The most interesting idea is to use language to point out how it's possible to think beyond language.
The easiest example is to get out the video camera and film people walking. Then ask them to describe what they actually did as they walked. Or ask people to demonstrate a skill and teach it to someone else in a way other than how they learned it. Some more examples... point out why art exists - because people can't describe the making of art in words. Or ask music fans to describe, in words, what musicians do that allows them to improvise with each other. Ask movie fans how come a series of movie scenes makes people get startled or what really happened in the movie scenes before the whole movie theater just sucked in their breath simultaneously, or offered some other group reaction. ...They can't do it! Only those who work in those fields are conscious of these "nuts and bolts." Even these professionals who do these things don't know HOW they do them well enough to articulate how it works in words.
Many people are able to demonstrate something successfully, but they can't describe what they are doing without sounding trite, inane and fumbling. As a collective culture, we're just not used to observing for ourselves and using our own words to describe what we are experiencing.

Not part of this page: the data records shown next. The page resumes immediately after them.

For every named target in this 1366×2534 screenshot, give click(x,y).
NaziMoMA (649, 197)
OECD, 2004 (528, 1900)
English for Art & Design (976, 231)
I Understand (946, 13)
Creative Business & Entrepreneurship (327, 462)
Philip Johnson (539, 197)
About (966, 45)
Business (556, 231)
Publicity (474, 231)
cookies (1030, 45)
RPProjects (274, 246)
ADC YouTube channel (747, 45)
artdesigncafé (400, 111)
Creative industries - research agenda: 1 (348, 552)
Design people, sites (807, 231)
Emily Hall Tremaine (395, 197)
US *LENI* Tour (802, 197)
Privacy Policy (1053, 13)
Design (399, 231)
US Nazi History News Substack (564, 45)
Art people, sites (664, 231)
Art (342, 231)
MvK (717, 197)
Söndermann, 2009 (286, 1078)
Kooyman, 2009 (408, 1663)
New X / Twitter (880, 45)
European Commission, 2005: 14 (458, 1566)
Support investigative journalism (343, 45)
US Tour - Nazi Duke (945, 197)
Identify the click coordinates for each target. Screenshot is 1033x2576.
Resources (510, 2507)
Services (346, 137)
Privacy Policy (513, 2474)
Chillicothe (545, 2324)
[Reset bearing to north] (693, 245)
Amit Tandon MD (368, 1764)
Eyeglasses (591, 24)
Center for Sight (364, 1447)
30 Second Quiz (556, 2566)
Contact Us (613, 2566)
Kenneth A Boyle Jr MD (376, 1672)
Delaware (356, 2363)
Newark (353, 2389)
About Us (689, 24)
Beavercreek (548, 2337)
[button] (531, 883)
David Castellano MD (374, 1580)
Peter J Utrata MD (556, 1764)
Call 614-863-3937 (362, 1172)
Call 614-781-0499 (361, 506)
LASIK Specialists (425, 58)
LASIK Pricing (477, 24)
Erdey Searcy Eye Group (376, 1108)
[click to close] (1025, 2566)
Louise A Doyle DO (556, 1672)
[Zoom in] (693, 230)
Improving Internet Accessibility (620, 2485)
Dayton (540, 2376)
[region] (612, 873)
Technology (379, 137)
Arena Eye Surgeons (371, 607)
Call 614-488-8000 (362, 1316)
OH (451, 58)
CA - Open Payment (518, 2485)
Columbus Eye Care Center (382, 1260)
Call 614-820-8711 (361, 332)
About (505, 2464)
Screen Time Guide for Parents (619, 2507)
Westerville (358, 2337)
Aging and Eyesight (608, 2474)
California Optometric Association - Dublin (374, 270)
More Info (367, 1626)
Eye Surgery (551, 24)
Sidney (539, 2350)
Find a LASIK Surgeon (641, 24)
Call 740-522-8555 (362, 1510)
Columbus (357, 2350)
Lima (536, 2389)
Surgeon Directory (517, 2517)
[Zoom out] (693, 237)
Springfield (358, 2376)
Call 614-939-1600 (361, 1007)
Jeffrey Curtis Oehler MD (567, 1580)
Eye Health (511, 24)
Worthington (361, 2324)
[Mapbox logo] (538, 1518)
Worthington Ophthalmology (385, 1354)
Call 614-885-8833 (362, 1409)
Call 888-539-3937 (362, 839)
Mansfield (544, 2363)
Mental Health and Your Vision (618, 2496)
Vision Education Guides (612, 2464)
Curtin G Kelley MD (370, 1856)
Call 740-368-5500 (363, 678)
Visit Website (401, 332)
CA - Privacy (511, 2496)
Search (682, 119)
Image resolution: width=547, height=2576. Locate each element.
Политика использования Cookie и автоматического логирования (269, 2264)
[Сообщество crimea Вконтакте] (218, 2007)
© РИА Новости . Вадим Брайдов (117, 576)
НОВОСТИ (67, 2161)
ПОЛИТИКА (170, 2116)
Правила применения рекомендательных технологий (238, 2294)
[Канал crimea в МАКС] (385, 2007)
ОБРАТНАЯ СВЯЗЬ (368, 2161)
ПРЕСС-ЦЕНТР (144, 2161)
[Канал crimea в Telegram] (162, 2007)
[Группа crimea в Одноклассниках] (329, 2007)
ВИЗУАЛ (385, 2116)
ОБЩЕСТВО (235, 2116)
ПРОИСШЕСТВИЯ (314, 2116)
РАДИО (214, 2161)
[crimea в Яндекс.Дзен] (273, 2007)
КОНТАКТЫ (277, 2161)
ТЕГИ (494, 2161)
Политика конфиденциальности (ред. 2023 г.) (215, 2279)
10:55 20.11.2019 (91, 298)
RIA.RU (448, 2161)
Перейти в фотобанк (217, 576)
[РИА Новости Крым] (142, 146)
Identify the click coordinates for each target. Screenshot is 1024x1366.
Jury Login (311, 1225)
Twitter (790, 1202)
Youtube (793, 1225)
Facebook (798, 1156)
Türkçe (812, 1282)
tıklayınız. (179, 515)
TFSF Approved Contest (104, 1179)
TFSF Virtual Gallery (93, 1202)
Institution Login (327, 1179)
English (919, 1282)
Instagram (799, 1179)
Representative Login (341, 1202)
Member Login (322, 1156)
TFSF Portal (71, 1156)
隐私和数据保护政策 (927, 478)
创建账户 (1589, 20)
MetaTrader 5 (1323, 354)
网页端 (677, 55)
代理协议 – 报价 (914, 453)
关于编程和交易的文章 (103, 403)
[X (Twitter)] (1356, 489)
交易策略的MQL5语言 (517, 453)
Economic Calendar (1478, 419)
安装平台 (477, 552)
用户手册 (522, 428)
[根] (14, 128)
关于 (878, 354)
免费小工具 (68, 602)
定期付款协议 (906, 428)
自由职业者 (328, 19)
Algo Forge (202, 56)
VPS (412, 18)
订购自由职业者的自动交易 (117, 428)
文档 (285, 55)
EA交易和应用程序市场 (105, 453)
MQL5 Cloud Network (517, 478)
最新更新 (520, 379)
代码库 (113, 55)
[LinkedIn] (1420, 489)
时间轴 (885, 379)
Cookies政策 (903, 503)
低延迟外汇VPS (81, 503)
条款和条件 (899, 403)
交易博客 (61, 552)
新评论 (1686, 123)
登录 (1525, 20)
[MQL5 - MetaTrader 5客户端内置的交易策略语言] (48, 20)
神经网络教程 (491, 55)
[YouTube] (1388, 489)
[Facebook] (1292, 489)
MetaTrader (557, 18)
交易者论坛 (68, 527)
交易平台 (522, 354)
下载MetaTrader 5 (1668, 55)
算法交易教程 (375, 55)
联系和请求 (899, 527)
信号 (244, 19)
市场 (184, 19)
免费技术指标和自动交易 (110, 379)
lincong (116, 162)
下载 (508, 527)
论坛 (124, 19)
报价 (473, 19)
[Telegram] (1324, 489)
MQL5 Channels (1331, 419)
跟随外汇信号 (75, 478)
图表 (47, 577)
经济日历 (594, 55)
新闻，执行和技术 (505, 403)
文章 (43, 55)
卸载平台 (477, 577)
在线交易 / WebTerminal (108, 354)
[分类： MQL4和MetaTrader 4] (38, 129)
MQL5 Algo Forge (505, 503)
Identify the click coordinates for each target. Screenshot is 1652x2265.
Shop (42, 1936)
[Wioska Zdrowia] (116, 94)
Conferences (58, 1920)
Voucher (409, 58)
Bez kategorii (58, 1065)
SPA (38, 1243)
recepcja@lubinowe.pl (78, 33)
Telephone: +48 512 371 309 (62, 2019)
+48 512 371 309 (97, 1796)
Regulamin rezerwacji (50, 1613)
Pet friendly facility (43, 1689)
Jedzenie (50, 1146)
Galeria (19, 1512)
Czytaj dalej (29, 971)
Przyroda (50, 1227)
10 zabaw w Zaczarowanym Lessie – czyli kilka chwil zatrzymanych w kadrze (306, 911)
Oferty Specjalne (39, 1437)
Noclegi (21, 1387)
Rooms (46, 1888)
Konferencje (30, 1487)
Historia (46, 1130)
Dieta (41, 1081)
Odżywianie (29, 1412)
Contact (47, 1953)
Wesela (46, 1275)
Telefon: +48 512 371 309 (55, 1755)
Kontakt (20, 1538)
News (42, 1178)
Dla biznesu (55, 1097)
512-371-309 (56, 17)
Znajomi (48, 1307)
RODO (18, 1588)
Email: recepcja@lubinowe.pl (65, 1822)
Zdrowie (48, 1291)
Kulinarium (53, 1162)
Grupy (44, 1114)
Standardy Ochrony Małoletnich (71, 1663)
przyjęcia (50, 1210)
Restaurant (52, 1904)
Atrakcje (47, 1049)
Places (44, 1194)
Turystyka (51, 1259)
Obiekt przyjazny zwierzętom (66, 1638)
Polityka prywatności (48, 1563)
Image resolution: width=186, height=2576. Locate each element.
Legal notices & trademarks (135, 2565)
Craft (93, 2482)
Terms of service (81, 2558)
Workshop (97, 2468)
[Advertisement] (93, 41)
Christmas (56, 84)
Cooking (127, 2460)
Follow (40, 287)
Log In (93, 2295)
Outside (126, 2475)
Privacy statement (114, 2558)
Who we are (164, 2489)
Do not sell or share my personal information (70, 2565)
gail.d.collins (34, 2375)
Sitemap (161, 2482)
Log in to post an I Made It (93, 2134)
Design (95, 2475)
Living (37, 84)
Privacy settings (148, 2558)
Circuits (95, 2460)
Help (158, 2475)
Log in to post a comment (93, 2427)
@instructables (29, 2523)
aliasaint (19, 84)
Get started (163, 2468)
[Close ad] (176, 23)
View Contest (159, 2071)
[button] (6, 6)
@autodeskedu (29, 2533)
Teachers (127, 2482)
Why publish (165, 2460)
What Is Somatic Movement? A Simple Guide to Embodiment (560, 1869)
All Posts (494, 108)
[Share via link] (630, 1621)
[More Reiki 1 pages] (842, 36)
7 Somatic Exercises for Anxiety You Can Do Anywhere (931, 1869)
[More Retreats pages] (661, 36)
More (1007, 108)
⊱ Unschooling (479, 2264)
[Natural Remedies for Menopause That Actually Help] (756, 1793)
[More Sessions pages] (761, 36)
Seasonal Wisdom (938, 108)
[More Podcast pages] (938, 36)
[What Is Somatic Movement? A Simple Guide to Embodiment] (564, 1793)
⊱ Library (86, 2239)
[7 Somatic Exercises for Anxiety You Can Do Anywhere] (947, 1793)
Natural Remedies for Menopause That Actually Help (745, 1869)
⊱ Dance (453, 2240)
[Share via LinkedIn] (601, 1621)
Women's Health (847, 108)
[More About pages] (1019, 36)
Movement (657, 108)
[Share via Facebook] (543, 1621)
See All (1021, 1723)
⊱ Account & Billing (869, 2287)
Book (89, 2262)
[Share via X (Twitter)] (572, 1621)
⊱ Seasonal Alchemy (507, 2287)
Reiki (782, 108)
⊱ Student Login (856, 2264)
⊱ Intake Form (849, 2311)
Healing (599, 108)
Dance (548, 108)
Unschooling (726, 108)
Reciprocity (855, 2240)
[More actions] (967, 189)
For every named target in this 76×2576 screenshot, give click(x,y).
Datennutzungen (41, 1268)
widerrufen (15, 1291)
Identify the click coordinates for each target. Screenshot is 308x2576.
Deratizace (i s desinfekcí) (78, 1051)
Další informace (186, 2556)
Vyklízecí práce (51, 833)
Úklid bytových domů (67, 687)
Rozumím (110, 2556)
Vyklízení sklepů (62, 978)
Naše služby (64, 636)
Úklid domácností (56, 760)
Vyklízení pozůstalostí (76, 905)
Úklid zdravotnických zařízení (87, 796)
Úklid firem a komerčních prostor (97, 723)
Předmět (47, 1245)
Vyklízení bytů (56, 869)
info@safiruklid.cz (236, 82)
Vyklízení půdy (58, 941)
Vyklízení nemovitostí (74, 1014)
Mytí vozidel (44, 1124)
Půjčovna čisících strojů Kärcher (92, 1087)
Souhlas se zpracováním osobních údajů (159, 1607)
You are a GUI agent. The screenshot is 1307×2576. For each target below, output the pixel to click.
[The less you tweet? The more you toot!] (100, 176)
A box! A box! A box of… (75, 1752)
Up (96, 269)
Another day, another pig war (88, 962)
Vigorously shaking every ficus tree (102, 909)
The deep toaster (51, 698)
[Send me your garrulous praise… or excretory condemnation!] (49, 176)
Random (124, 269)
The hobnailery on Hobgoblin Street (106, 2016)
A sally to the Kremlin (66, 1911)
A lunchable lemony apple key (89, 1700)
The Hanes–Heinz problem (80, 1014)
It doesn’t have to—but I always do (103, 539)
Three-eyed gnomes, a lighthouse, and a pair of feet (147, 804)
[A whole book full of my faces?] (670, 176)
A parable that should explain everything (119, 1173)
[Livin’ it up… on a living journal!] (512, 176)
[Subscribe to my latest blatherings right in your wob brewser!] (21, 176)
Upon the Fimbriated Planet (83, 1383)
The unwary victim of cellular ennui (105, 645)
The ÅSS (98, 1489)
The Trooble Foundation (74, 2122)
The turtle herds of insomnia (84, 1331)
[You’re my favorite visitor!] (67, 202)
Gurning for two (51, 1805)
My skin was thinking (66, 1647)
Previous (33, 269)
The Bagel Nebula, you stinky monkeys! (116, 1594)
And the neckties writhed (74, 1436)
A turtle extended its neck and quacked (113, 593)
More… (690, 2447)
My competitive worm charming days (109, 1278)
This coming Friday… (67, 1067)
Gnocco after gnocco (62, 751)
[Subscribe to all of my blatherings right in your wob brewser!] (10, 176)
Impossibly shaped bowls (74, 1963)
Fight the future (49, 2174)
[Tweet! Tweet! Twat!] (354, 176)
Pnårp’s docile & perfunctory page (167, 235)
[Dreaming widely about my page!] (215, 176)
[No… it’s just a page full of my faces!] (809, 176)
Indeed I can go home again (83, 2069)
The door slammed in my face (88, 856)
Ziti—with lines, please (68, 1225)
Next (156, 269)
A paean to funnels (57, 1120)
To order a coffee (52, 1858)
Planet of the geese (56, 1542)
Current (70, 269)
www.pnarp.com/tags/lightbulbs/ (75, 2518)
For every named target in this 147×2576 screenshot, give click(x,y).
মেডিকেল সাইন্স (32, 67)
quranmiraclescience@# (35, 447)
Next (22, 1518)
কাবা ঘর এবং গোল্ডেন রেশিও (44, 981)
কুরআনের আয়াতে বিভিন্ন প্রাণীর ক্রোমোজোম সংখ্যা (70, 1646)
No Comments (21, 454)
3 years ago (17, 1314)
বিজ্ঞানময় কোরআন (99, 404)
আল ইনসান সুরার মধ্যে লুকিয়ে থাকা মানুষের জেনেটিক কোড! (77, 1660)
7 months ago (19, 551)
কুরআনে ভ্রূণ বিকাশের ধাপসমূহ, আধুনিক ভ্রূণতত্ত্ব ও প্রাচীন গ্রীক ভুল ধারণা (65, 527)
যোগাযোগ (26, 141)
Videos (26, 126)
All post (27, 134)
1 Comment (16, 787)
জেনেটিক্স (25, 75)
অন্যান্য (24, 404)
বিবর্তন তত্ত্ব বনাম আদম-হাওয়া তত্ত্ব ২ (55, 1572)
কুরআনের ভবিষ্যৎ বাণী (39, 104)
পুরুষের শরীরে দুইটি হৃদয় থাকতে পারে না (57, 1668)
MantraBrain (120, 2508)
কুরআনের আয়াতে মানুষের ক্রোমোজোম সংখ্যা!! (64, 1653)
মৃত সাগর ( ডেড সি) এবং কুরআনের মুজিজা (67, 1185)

Why isn't self-observation taught as a foundation skill?
The Sapir-Whorf Hypothesis - that language structures thought ability - is not merely limited to mere specific word definition. It's also related to how words are put together. It points out the perceptual assumptions within the sentence structure of language also traps us.
For instance, important to English sentence structure is the direct object. This has the whole culture being quite concerned with who is doing what to whom. We are constantly thinking about how much someone is lying, (not whether they are lying or not!) Everyone is constantly having to ask themselves, "What percentage of what so and so says should be believed?" Since the direct object is so important in our language, Westerners so often focus on what we can do to something outside of ourselves. It's all about who does what to whom, who gets whose way and who has to wait and for how long they wait - and does the one who waits EVER get what they might want or need?
This why people are so concerned with status in our Indo-European culture. It's impossible to open your mouth or write without adding to the cultural trance of defining the nature of reality. People are constantly in the position of attempting to determine how much another person is lying, teasing or joking and what their motives are.
Really, how does someone understand what another person MEANS to say? People are confronted by descriptions about what the world "is" constantly - every advertisement, every newscast, every piece of gossip, every narration of the nature of the world, every description, every lesson, every comment - any utterance that involves the possibility of word choice.
All of these constructs of words involve a unique point of view. As a listener, we must reconstruct a workable meaning out of what we hear. Nothing IS what it IS. Everything is "open to interpretation! We all must do this in spite of having little or no knowledge, appreciation, sympathy, empathy or compassion for that other person's point of view and/or experiences. We must guess at all of these or communicate directly.
For instance, although there are many lip-serviced references to an inter-woven body-mind connection, we still combine two words to discuss the feature - and the word is a noun, rather than a verb. In English at least, we are still cramming the concept of psycho-physical into our old mold of the two being separate - even though it it common that our culture now acknowledges that bodies and minds are inseparable in one person.
OK, I'll stop ranting now. Tell me what you think.